Task brief:
Set down all the entries again, word for word.

Record set:
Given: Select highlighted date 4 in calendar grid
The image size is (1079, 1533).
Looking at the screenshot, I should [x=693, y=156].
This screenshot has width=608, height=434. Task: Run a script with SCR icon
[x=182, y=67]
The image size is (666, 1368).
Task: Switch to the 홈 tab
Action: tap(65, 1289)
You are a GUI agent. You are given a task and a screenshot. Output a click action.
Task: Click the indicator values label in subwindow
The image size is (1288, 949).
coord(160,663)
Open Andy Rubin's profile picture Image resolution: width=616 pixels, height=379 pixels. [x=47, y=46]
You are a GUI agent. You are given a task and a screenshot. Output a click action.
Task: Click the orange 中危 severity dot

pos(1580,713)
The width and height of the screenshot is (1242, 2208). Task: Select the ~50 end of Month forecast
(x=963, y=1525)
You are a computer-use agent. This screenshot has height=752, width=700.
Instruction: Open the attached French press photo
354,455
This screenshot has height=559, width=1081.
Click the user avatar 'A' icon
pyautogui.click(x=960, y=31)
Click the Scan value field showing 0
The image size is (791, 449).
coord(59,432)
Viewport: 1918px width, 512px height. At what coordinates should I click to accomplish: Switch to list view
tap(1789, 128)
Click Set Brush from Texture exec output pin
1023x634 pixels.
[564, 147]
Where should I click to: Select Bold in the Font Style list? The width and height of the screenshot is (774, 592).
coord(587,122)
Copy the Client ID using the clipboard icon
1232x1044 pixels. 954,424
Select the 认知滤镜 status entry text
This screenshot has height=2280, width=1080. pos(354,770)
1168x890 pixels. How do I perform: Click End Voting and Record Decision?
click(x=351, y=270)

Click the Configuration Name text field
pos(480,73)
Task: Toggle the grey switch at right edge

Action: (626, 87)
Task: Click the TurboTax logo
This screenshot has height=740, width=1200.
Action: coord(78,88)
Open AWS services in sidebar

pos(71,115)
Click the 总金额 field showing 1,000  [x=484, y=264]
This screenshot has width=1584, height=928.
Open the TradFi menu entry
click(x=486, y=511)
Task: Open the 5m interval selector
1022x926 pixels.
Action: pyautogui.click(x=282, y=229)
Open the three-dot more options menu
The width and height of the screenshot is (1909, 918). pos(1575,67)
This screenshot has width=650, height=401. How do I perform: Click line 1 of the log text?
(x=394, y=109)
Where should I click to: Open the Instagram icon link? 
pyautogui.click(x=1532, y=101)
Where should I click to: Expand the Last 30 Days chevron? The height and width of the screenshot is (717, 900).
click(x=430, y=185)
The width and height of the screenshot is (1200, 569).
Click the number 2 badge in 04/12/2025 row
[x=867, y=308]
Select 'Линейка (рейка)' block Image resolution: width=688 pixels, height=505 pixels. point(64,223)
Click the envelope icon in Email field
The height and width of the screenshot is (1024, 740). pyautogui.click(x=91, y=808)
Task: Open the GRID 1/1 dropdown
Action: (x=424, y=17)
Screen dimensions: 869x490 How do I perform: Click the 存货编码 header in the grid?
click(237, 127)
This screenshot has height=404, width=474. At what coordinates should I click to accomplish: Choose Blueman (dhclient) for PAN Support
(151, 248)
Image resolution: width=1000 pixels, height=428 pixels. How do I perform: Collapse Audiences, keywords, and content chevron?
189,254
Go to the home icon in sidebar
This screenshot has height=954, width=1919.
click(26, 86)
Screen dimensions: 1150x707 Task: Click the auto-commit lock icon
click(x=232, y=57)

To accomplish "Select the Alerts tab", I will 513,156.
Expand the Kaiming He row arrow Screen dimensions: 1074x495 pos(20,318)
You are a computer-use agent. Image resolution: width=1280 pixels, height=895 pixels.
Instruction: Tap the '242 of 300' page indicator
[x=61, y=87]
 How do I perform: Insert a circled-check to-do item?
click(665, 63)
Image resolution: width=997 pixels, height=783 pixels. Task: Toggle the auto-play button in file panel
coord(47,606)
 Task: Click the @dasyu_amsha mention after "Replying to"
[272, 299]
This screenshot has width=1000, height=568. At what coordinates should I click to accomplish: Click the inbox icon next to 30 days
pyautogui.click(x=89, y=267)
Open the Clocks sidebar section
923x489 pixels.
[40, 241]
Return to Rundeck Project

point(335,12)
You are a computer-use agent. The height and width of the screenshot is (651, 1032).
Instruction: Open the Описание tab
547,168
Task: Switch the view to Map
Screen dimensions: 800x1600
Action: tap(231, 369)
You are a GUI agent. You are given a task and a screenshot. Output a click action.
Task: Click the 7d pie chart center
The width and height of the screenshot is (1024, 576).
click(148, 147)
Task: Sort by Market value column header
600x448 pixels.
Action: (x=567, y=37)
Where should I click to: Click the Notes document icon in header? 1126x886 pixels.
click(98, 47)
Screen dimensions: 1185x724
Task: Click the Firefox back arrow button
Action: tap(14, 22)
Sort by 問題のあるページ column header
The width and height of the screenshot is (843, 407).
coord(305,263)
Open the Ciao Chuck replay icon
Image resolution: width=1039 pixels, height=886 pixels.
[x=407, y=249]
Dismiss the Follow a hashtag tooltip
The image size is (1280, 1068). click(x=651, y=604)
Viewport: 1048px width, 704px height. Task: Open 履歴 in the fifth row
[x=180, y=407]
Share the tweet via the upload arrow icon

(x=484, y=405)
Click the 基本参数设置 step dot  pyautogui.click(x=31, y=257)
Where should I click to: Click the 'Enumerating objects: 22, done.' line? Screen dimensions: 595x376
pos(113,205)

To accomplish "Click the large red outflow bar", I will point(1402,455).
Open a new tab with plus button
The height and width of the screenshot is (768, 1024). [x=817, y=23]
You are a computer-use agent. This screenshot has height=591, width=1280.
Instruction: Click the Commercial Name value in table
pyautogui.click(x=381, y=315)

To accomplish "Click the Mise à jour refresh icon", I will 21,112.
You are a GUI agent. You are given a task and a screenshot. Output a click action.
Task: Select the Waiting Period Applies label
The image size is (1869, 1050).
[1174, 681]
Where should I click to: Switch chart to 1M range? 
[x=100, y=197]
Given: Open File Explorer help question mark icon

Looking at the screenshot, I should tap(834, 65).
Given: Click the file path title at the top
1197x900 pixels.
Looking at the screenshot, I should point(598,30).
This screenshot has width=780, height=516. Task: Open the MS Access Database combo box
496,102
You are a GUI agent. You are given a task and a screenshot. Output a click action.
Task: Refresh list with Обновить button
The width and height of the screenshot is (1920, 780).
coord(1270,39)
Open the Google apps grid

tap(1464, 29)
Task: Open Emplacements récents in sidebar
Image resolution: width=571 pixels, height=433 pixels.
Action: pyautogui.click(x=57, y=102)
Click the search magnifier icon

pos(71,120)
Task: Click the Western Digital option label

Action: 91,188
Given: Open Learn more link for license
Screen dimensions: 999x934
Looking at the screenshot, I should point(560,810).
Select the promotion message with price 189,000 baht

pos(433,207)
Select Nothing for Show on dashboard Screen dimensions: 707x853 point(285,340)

Result of this task:
Given: Select highlighted date 4 in calendar grid
The image size is (1079, 1533).
Looking at the screenshot, I should [x=693, y=156].
This screenshot has width=608, height=434. Task: Run a script with SCR icon
[x=182, y=67]
The image size is (666, 1368).
Task: Switch to the 홈 tab
Action: tap(65, 1289)
You are a GUI agent. You are given a task and a screenshot. Output a click action.
Task: Click the indicator values label in subwindow
The image size is (1288, 949).
coord(160,663)
Open Andy Rubin's profile picture Image resolution: width=616 pixels, height=379 pixels. [x=47, y=46]
You are a GUI agent. You are given a task and a screenshot. Output a click action.
Task: Click the orange 中危 severity dot

pos(1580,713)
The width and height of the screenshot is (1242, 2208). Task: Select the ~50 end of Month forecast
(x=963, y=1525)
You are a computer-use agent. This screenshot has height=752, width=700.
Instruction: Open the attached French press photo
354,455
This screenshot has height=559, width=1081.
Click the user avatar 'A' icon
pyautogui.click(x=960, y=31)
Click the Scan value field showing 0
The image size is (791, 449).
coord(59,432)
Viewport: 1918px width, 512px height. At what coordinates should I click to accomplish: Switch to list view
tap(1789, 128)
Click Set Brush from Texture exec output pin
1023x634 pixels.
[564, 147]
Where should I click to: Select Bold in the Font Style list? The width and height of the screenshot is (774, 592).
coord(587,122)
Copy the Client ID using the clipboard icon
1232x1044 pixels. 954,424
Select the 认知滤镜 status entry text
This screenshot has height=2280, width=1080. pos(354,770)
1168x890 pixels. How do I perform: Click End Voting and Record Decision?
click(x=351, y=270)

Click the Configuration Name text field
pos(480,73)
Task: Toggle the grey switch at right edge

Action: (626, 87)
Task: Click the TurboTax logo
This screenshot has height=740, width=1200.
Action: coord(78,88)
Open AWS services in sidebar

pos(71,115)
Click the 总金额 field showing 1,000  [x=484, y=264]
This screenshot has width=1584, height=928.
Open the TradFi menu entry
click(x=486, y=511)
Task: Open the 5m interval selector
1022x926 pixels.
Action: pyautogui.click(x=282, y=229)
Open the three-dot more options menu
The width and height of the screenshot is (1909, 918). pos(1575,67)
This screenshot has width=650, height=401. How do I perform: Click line 1 of the log text?
(x=394, y=109)
Where should I click to: Open the Instagram icon link? 
pyautogui.click(x=1532, y=101)
Where should I click to: Expand the Last 30 Days chevron? The height and width of the screenshot is (717, 900).
click(x=430, y=185)
The width and height of the screenshot is (1200, 569).
Click the number 2 badge in 04/12/2025 row
[x=867, y=308]
Select 'Линейка (рейка)' block Image resolution: width=688 pixels, height=505 pixels. point(64,223)
Click the envelope icon in Email field
The height and width of the screenshot is (1024, 740). pyautogui.click(x=91, y=808)
Task: Open the GRID 1/1 dropdown
Action: (x=424, y=17)
Screen dimensions: 869x490 How do I perform: Click the 存货编码 header in the grid?
click(237, 127)
This screenshot has height=404, width=474. At what coordinates should I click to accomplish: Choose Blueman (dhclient) for PAN Support
(151, 248)
Image resolution: width=1000 pixels, height=428 pixels. How do I perform: Collapse Audiences, keywords, and content chevron?
189,254
Go to the home icon in sidebar
This screenshot has height=954, width=1919.
click(26, 86)
Screen dimensions: 1150x707 Task: Click the auto-commit lock icon
click(x=232, y=57)

To accomplish "Select the Alerts tab", I will 513,156.
Expand the Kaiming He row arrow Screen dimensions: 1074x495 pos(20,318)
You are a computer-use agent. Image resolution: width=1280 pixels, height=895 pixels.
Instruction: Tap the '242 of 300' page indicator
[x=61, y=87]
 How do I perform: Insert a circled-check to-do item?
click(665, 63)
Image resolution: width=997 pixels, height=783 pixels. Task: Toggle the auto-play button in file panel
coord(47,606)
 Task: Click the @dasyu_amsha mention after "Replying to"
[272, 299]
This screenshot has width=1000, height=568. At what coordinates should I click to accomplish: Click the inbox icon next to 30 days
pyautogui.click(x=89, y=267)
Open the Clocks sidebar section
923x489 pixels.
[40, 241]
Return to Rundeck Project

point(335,12)
You are a computer-use agent. The height and width of the screenshot is (651, 1032).
Instruction: Open the Описание tab
547,168
Task: Switch the view to Map
Screen dimensions: 800x1600
Action: tap(231, 369)
You are a GUI agent. You are given a task and a screenshot. Output a click action.
Task: Click the 7d pie chart center
The width and height of the screenshot is (1024, 576).
click(148, 147)
Task: Sort by Market value column header
600x448 pixels.
Action: (x=567, y=37)
Where should I click to: Click the Notes document icon in header? 1126x886 pixels.
click(98, 47)
Screen dimensions: 1185x724
Task: Click the Firefox back arrow button
Action: tap(14, 22)
Sort by 問題のあるページ column header
The width and height of the screenshot is (843, 407).
coord(305,263)
Open the Ciao Chuck replay icon
Image resolution: width=1039 pixels, height=886 pixels.
[x=407, y=249]
Dismiss the Follow a hashtag tooltip
The image size is (1280, 1068). click(x=651, y=604)
Viewport: 1048px width, 704px height. Task: Open 履歴 in the fifth row
[x=180, y=407]
Share the tweet via the upload arrow icon

(x=484, y=405)
Click the 基本参数设置 step dot  pyautogui.click(x=31, y=257)
Where should I click to: Click the 'Enumerating objects: 22, done.' line? Screen dimensions: 595x376
pos(113,205)

To accomplish "Click the large red outflow bar", I will point(1402,455).
Open a new tab with plus button
The height and width of the screenshot is (768, 1024). [x=817, y=23]
You are a computer-use agent. This screenshot has height=591, width=1280.
Instruction: Click the Commercial Name value in table
pyautogui.click(x=381, y=315)

To accomplish "Click the Mise à jour refresh icon", I will 21,112.
You are a GUI agent. You are given a task and a screenshot. Output a click action.
Task: Select the Waiting Period Applies label
The image size is (1869, 1050).
[1174, 681]
Where should I click to: Switch chart to 1M range? 
[x=100, y=197]
Given: Open File Explorer help question mark icon

Looking at the screenshot, I should tap(834, 65).
Given: Click the file path title at the top
1197x900 pixels.
Looking at the screenshot, I should point(598,30).
This screenshot has width=780, height=516. Task: Open the MS Access Database combo box
496,102
You are a GUI agent. You are given a task and a screenshot. Output a click action.
Task: Refresh list with Обновить button
The width and height of the screenshot is (1920, 780).
coord(1270,39)
Open the Google apps grid

tap(1464, 29)
Task: Open Emplacements récents in sidebar
Image resolution: width=571 pixels, height=433 pixels.
Action: pyautogui.click(x=57, y=102)
Click the search magnifier icon

pos(71,120)
Task: Click the Western Digital option label

Action: 91,188
Given: Open Learn more link for license
Screen dimensions: 999x934
Looking at the screenshot, I should point(560,810).
Select the promotion message with price 189,000 baht

pos(433,207)
Select Nothing for Show on dashboard Screen dimensions: 707x853 point(285,340)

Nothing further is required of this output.